▶ Exercise requirements:
Continue the article below on gut microbiota in infants with biliary atresia, picking up right after its final sentence.

▶ Reading passage:
========================================

Gut microbiota may be noninvasive diagnostic tool in biliary atresia
Ratio of Klebsiella to Bifidobacterium separated patients, healthy infants
The composition of microbes is altered in the intestines of infants with biliary atresia, a type of liver disease that affects the bile ducts, a new study finds.
In particular, the ratio of Klebsiella to Bifidobacterium, two types of gut bacteria, significantly distinguished patients from healthy infants.
“Our results could provide [a] potential noninvasive biomarker for identification of biliary atresia,” the researchers wrote in “Alterations of gut microbiota in infants with biliary atresia identified by 16S rRNA-sequencing,” in BMC Pediatrics.
Biliary atresia, a liver disease that affects infants, is characterized by blocked or absent bile ducts outside the liver. Bile ducts transport bile, a digestive fluid, from the liver to the small intestines. The bile duct abnormalities that mark biliary atresia can lead to liver damage and leakage of bile into the bloodstream.
The condition is mainly diagnosed via an invasive surgical procedure called a cholangiogram, wherein a dye is injected into the gallbladder so an X-ray scan can show whether bile is flowing in bile ducts as it should.
Emerging evidence suggests infants with biliary atresia have dysbiosis, or an altered composition of the microbes in the intestines, also called gut microbiota.
Here, researchers at the Guangzhou Medical University, China analyzed fecal samples from 31 infants, ages 39 days to 3.5 months, with biliary atresia and 20 age- and sex-matched healthy infants to see if these differences could serve as a noninvasive diagnostic tool. The healthy infants served as a control group. A standard technique called 16S ribosomal RNA gene sequencing was carried out to identify the composition and diversity of gut microbiota in the samples.
Gut bacteria of healthy infants, infants with biliary atresia
“Characterization of gut [microbiota] profiles in infants with biliary atresia can provide valuable information and potential disease biomarkers,” the scientists wrote.
Differences between patients and healthy controls were found in terms of bacterial phyla, the major lineages of bacteria. The abundance of the Firmicutes and Fusobacteria phyla was significantly higher, while that of Actinobacteria was lower in biliary atresia patients over controls.

========================================

▶ Dataset section:
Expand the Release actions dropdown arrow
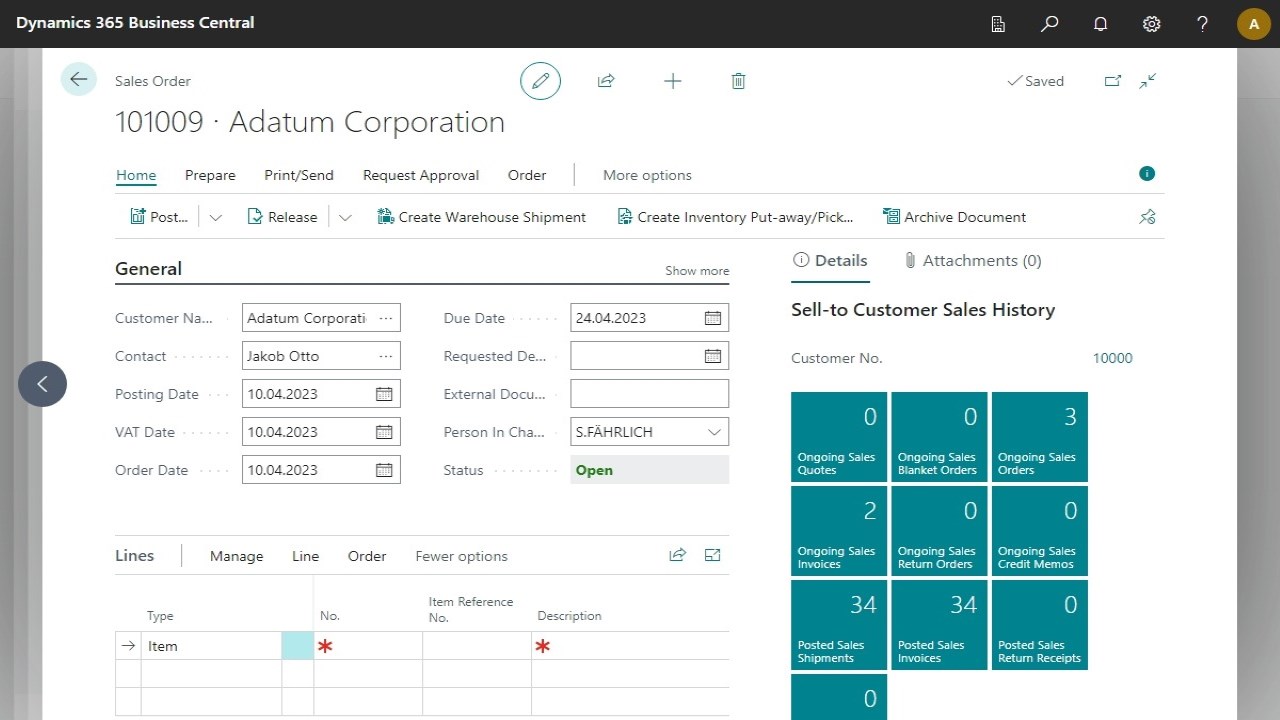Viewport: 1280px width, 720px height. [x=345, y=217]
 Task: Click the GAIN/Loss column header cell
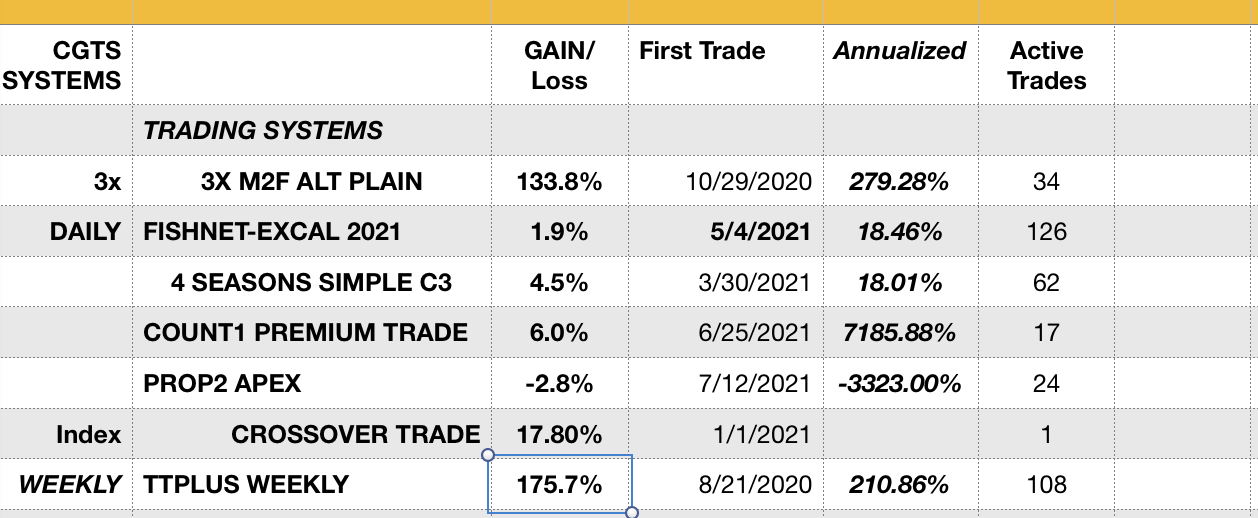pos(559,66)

========================================

▶ Result:
When looking more closely at the genus level, which comprises groups of closely related bacterial species and strains, the researchers found that the Streptococcus, Klebsiella, and Veillonella genera were more abundant in biliary atresia patients than in healthy controls. At the same time, patients had far fewer bacteria of the genera Bifidobacterium, Ruminococcus, and Rothia.
Notably, the ratio of Klebsiella to Bifidobacterium abundance was significantly higher in infants with biliary atresia than in healthy infants.
Differences in bacterial genera let atresia patients be isolated from healthy controls with an accuracy of 78.7%, with the major predictive power dependent on the abundance of the genera Klebsiella, Rothia, and Bifidobacterium.
“These findings pointed to the possibility to develop accurate biomarkers to help prevention and clinical management of [biliary atresia],” the researchers wrote.
Lastly, an analysis of biological function pathways related to the gut microbes present differently in patients and controls showed the microbes were mainly involved in metabolizing fatty molecules and vitamins.
This indicated that “microbiome dysbiosis was involved in the [fat] and vitamins metabolism in affected infants,” the researchers wrote.
“This study makes the case that alterations of gut microbiota are associated with the incidence of biliary atresia,” wrote the scientists, who said Klebsiella/Bifidobacterium could be a biomarker for identifying biliary atresia. “The specific interaction of the gut microbiome dysbiosis and biliary atresia should be validated in further prospective [over-time] studies on large [groups]” from different parts of the world.